1

Recently I started to investigate a Pipeline pattern or also known as Pipes and Filters. I thought it is a good way to structure the code and applications which just process the data. I used this article as a base for my pipeline and steps implementation (but this is not so important). As usual blog is covering simple scenario but in my case I need (or maybe not) to work on IDisposable objects which might travel through the process.

For instance Streams

Let's consider simple pipeline which should load csv file and insert its rows into some db. In simple abstraction we could implement such functions

Stream Step1(string filePath)
IEnumerable<RowType> Step2(Stream stream)
bool Step3(IEnumerable<RowType> data)

Now my question is if that is a good approach. Because if we implement that as step after step processing the Stream object leaves first step and it is easy to fall into a memory leakage problem. I know that some might say that I should have Step1 which is loading and deserialising data but we are considering simple process. We might have more complex ones where passing a Stream makes more sense.

I am wondering how can I implement such pipelines to avoid memory leaks and also avoiding loading whole file into MemoryStream (which would be safer).

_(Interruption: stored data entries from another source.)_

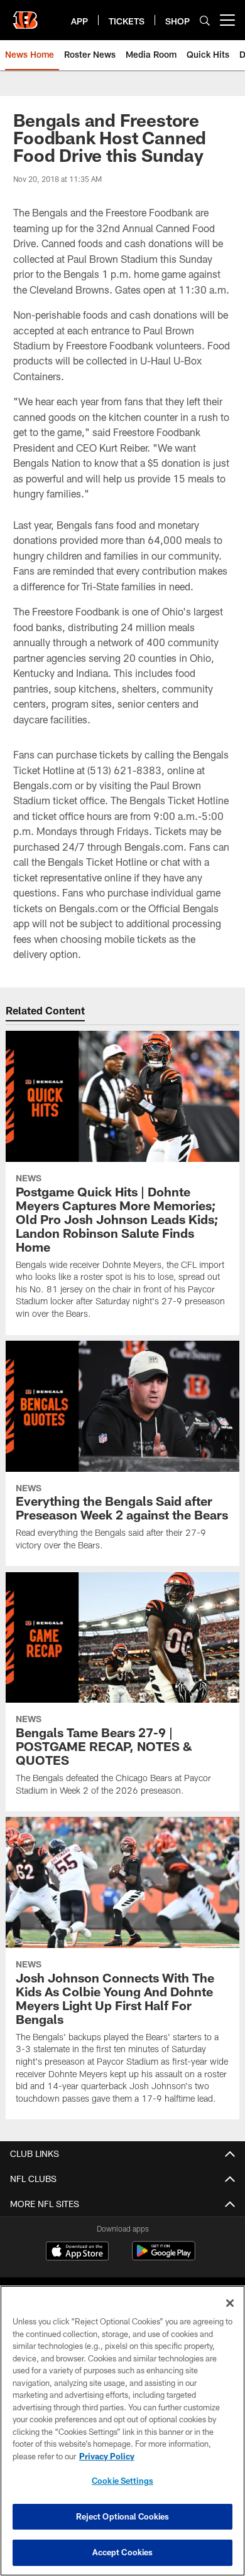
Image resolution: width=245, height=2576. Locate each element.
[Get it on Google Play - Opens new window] (163, 2257)
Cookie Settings (122, 2481)
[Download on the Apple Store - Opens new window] (77, 2252)
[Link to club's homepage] (25, 15)
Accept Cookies (122, 2552)
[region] (122, 2431)
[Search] (205, 20)
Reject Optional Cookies (123, 2516)
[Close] (230, 2303)
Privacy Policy (106, 2456)
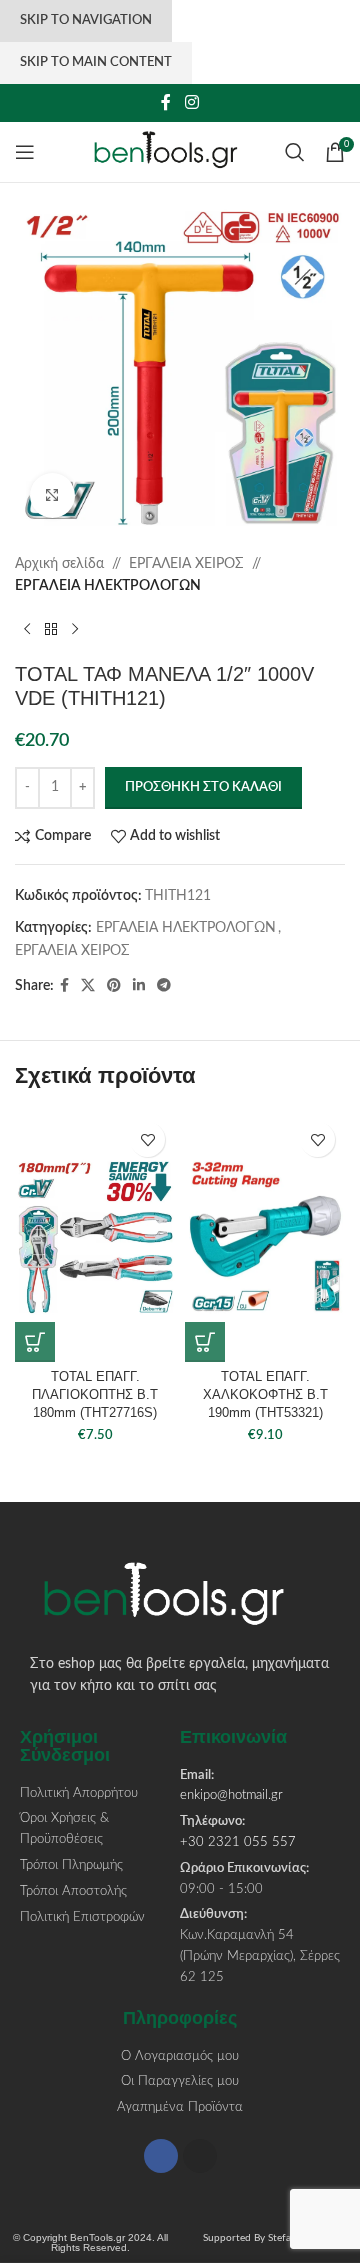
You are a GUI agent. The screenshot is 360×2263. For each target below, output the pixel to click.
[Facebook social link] (166, 102)
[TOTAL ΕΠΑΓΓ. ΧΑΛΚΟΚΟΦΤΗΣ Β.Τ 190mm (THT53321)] (265, 1237)
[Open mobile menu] (25, 152)
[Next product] (75, 630)
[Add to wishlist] (147, 1139)
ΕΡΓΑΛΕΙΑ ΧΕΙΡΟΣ (186, 564)
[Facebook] (161, 2156)
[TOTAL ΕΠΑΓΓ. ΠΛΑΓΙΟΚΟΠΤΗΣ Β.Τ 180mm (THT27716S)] (95, 1237)
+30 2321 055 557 (238, 1842)
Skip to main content (96, 62)
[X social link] (88, 986)
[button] (35, 1342)
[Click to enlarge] (52, 495)
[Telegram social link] (164, 986)
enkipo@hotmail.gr (231, 1795)
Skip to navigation (86, 20)
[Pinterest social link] (114, 986)
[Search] (295, 152)
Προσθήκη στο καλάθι (203, 787)
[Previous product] (27, 630)
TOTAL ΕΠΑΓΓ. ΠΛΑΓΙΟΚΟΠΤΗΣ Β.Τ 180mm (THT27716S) (95, 1394)
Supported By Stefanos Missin (270, 2238)
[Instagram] (200, 2156)
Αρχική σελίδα (59, 564)
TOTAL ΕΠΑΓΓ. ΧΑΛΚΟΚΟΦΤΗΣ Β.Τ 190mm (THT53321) (265, 1394)
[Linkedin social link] (139, 986)
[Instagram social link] (191, 102)
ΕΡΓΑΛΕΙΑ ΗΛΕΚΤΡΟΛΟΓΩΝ (108, 586)
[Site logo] (175, 152)
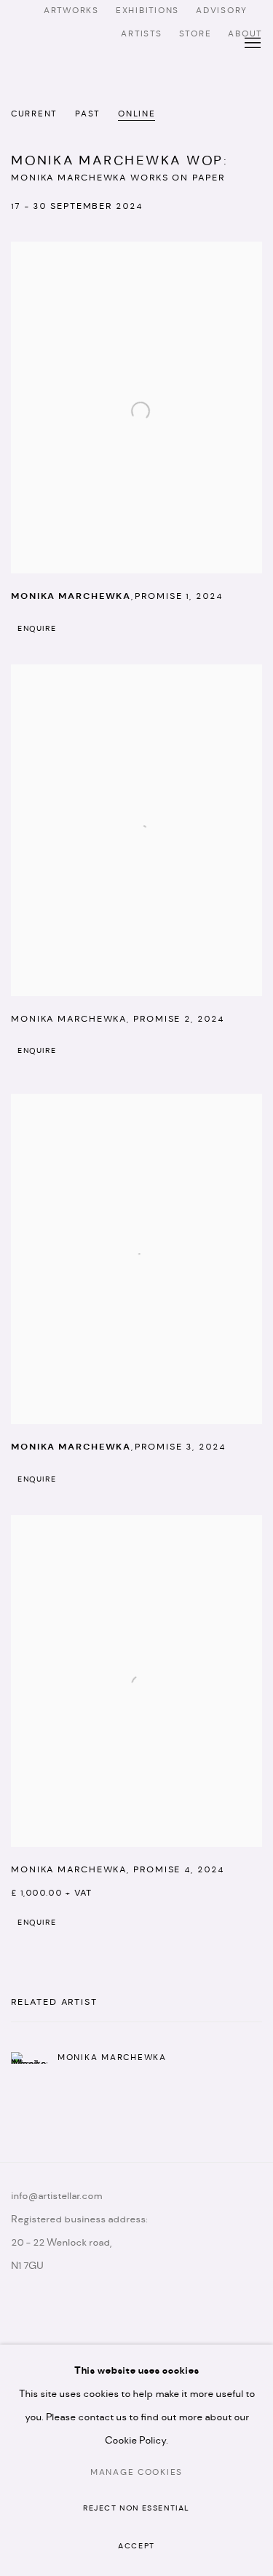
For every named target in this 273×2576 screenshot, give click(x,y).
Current (34, 114)
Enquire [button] (36, 629)
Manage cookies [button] (136, 2473)
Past (87, 114)
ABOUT (245, 34)
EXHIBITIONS (147, 11)
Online (136, 114)
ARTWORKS (71, 11)
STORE (195, 34)
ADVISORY (222, 11)
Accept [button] (136, 2546)
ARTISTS (141, 34)
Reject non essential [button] (136, 2508)
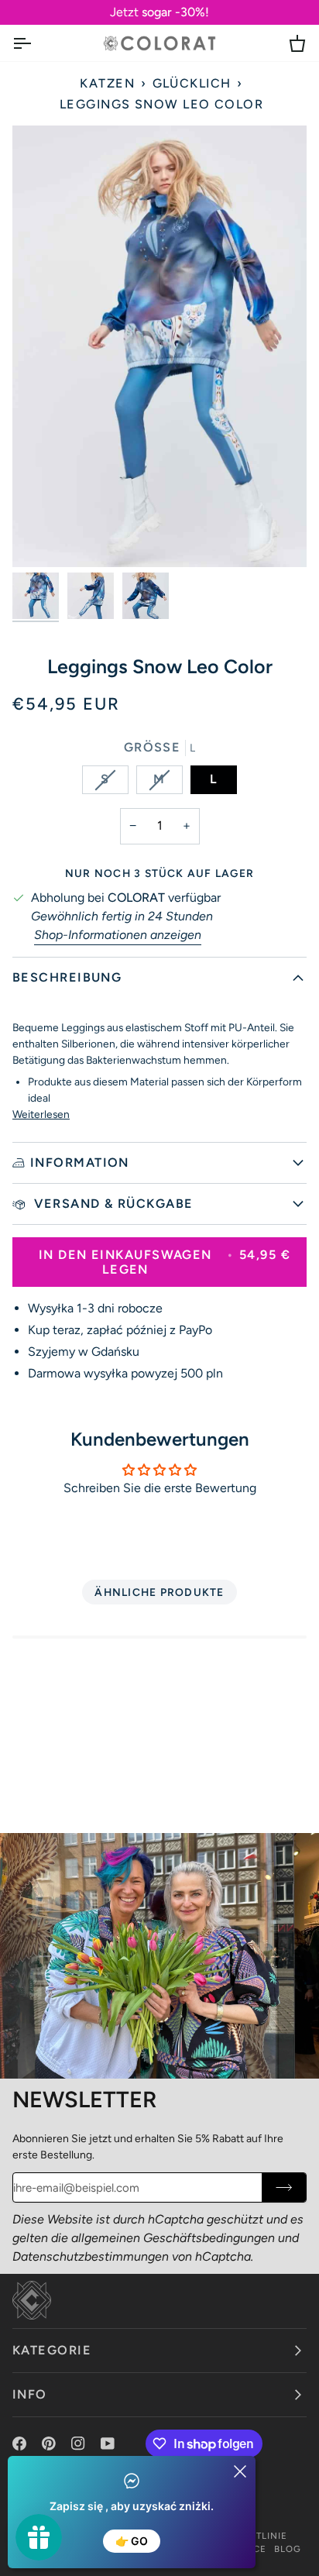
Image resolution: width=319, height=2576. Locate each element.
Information (79, 1162)
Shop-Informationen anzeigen (117, 934)
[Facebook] (19, 2443)
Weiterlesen (41, 1114)
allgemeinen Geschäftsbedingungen (173, 2237)
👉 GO (131, 2540)
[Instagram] (78, 2443)
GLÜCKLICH (192, 83)
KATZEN (107, 83)
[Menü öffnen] (35, 43)
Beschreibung (67, 977)
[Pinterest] (49, 2443)
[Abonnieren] (284, 2187)
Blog (287, 2548)
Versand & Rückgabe (112, 1203)
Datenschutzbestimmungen (90, 2256)
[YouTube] (108, 2443)
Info (29, 2394)
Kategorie (51, 2350)
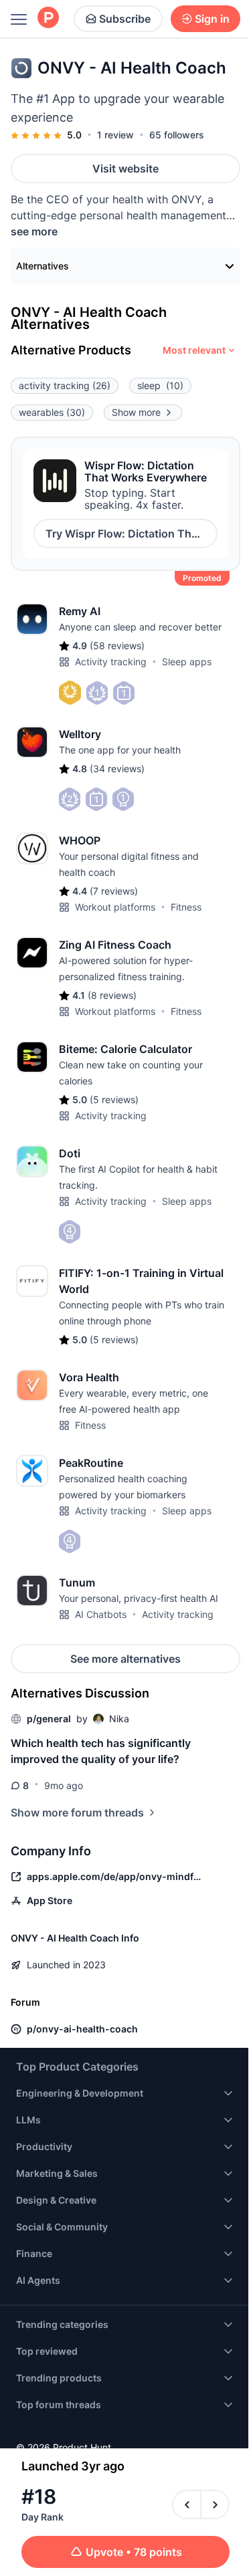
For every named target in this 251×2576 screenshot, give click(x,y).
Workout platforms (115, 907)
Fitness (186, 907)
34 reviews (117, 768)
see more (34, 231)
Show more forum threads (77, 1812)
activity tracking (64, 385)
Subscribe (125, 18)
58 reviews (117, 645)
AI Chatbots (101, 1614)
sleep (160, 385)
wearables (52, 412)
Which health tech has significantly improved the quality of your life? (101, 1751)
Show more (136, 412)
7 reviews (114, 891)
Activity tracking (111, 661)
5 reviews (114, 1099)
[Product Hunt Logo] (48, 18)
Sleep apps (187, 661)
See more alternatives (125, 1658)
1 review (115, 134)
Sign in (212, 18)
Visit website (125, 168)
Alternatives (42, 265)
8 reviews (112, 995)
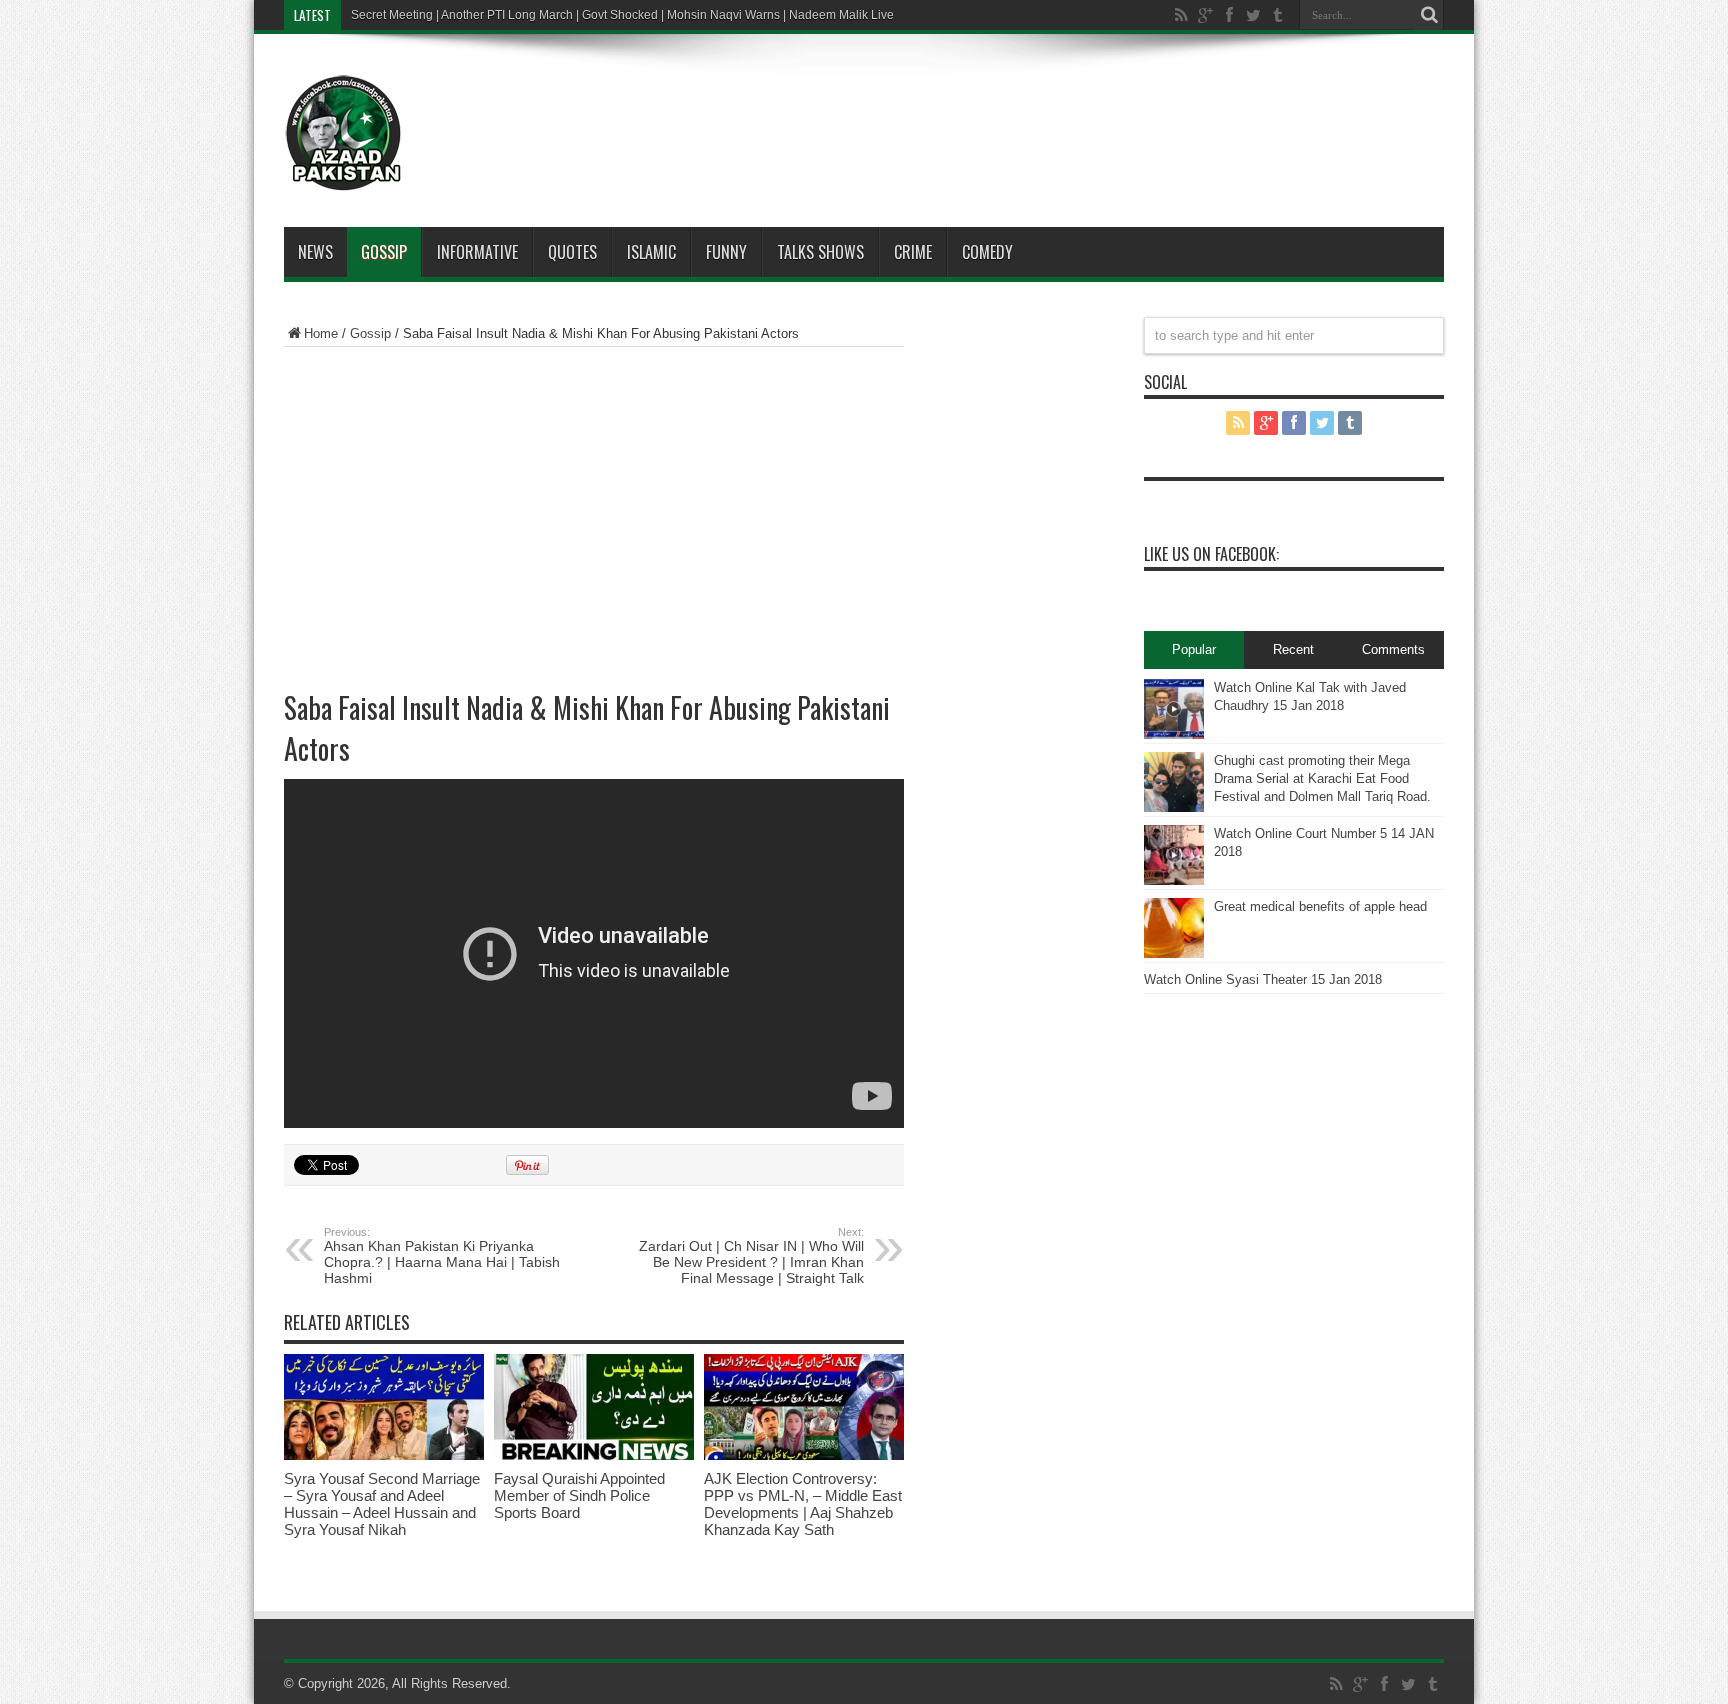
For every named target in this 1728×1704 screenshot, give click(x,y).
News (315, 252)
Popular (1194, 649)
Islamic (651, 252)
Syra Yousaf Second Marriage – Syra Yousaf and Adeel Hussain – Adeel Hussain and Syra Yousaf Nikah (382, 1504)
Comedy (987, 252)
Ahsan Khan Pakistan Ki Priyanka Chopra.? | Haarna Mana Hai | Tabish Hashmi (442, 1256)
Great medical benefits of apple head (1320, 906)
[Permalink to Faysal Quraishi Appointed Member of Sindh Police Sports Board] (594, 1455)
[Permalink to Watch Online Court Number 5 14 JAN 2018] (1174, 880)
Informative (477, 252)
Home (321, 333)
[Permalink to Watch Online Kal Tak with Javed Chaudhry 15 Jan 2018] (1174, 734)
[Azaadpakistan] (344, 177)
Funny (726, 252)
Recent (1293, 649)
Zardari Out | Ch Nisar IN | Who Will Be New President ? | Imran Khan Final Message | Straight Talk (751, 1256)
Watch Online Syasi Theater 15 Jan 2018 (1263, 979)
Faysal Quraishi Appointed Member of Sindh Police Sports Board (579, 1495)
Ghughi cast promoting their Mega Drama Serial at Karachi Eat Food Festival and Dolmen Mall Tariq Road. (1322, 778)
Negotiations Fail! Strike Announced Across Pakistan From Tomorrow (536, 15)
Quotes (572, 252)
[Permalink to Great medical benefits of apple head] (1174, 953)
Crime (913, 252)
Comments (1393, 649)
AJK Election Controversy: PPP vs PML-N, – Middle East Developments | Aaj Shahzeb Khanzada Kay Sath (803, 1504)
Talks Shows (820, 252)
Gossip (384, 252)
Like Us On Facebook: (1211, 554)
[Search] (1429, 15)
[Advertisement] (924, 104)
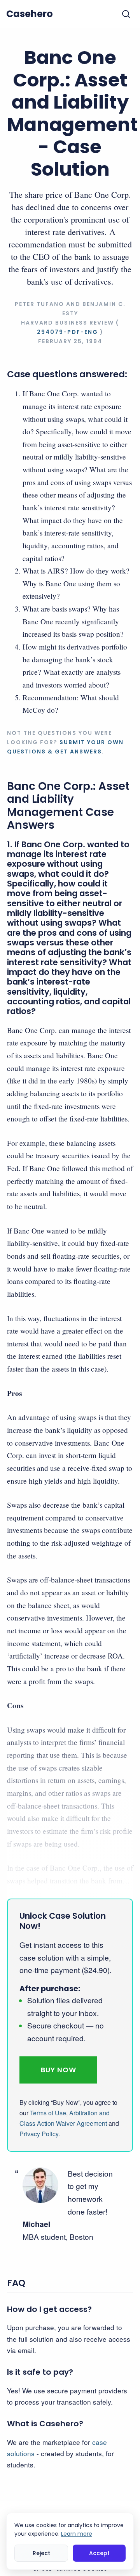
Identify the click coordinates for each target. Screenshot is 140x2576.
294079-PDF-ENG (67, 332)
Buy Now (58, 2070)
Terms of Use (48, 2112)
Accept (99, 2553)
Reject (41, 2553)
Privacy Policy (38, 2133)
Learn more (76, 2534)
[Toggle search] (126, 14)
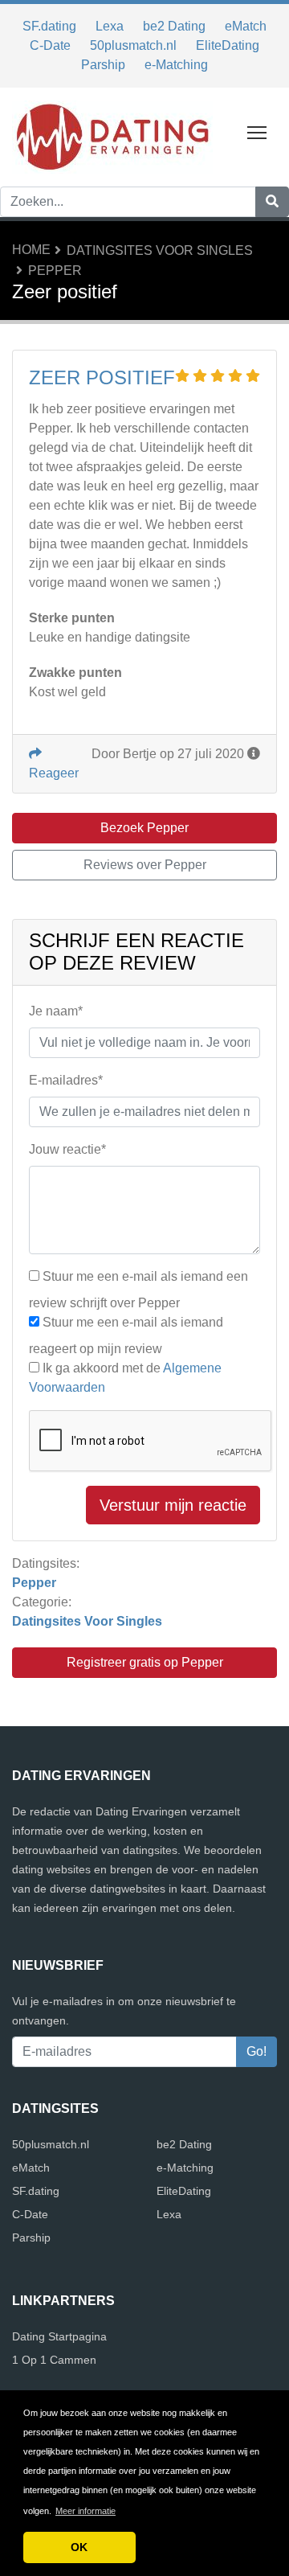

Should I somehow wrap each step in try..catch blocks to call Dispose() if something goes wrong? Or should I pass all IDisposable resources into Pipeline object which will be wrapped with using to dispose all resources produced during processing correctly?

aloisdg
  • 22,270
  • 6
  • 85
  • 105
jgasiorowski
  • 1,033
  • 10
  • 20
  • It might be worth reconsidering whether the pattern is useful in this scenario. You can write this to deserialize the data into a collection, and then insert the items into a database. Those are two classes. You invoke them both, one after the other. Even if I was using some sort of pipeline I'd still isolate them and call them from the pipeline steps. So that raises the question - what does arranging them in a pipeline add in this case? It seems like we could arrange any sequential steps in pipelines, but should we? – Scott Hannen Jul 30 '19 at 16:15
  • @ScottHannen basically if I will use the pattern it will be easier to communicate with rest of the team - each member has different experience. So it is a big advantage of preparing few interfaces and saying to the team 'we should do that with pipeline pattern'. Then it is easy to design steps and share work between developers. I totally agree with you. If I would do it in side project then I don't mind. – jgasiorowski Jul 30 '19 at 21:33
  • Sharing work though interfaces is awesome, but you don't need a pipeline to do that. It might even make the intent less clear. You could define two abstractions as interfaces: One deserializes, and the other writes to the database. The application depends on both of those abstractions. And then different developers can work on their implementations. – Scott Hannen Jul 30 '19 at 21:47

2 Answers2

1

If it's planned to be used like Step3( Step2( Step1(filePath) ) ), then Step2 should dispose the stream. It may use yield return feature of c#, which creates an implementation of IEnumerator<> underneath, which implements IDisposable, and allows for "subscribing" for the "event" of the finishing of enumerating and call Stream.Dispose at that point. E.g. :

IEnumerable<RowType> Step2(Stream stream)
{
    using(stream)
    using(StreamReader sr = new StreamReader(stream))
    {
        while(!sr.EndOfStream)
        {
           yield return Parse(sr.ReadLine()); //yield return implements IEnumerator<>
        }
    } // finally part of the using will be called from IEnumerator<>.Dispose()        
}

Then if Step3 either uses LINQ

bool Step3(IEnumerable<RowType> data) => data.Any(item => SomeDecisionLogic(item));

or foreach

bool Step3(IEnumerable<RowType> data)
{
    foreach(var item in data)
        if(SomeDecisionLogic(item)))
            return true;
}

for enumerating, both of them guarantee to call IEnumerator<>.Dispose() (ref1, ECMA-334 C# Spec, ch.13.9.5 ), which will call Stream.Dispose

Renat
  • 7,718
  • 2
  • 20
  • 34
  • Thanks, it looks like it is not a problem to pass stream outside of a step - we just need to make sure we don't forget to dispose it in any scenario – jgasiorowski Jul 30 '19 at 21:37
  • Yes, and `foreach` / `LINQ` methods automatically call `Dispose` on `IEnumerator<>` – Renat Jul 30 '19 at 22:04
1

IMO it's worth having a pipeline if the interaction is between at least 2 different systems and if the work can be executed in parallel. Otherwise it's more overhead.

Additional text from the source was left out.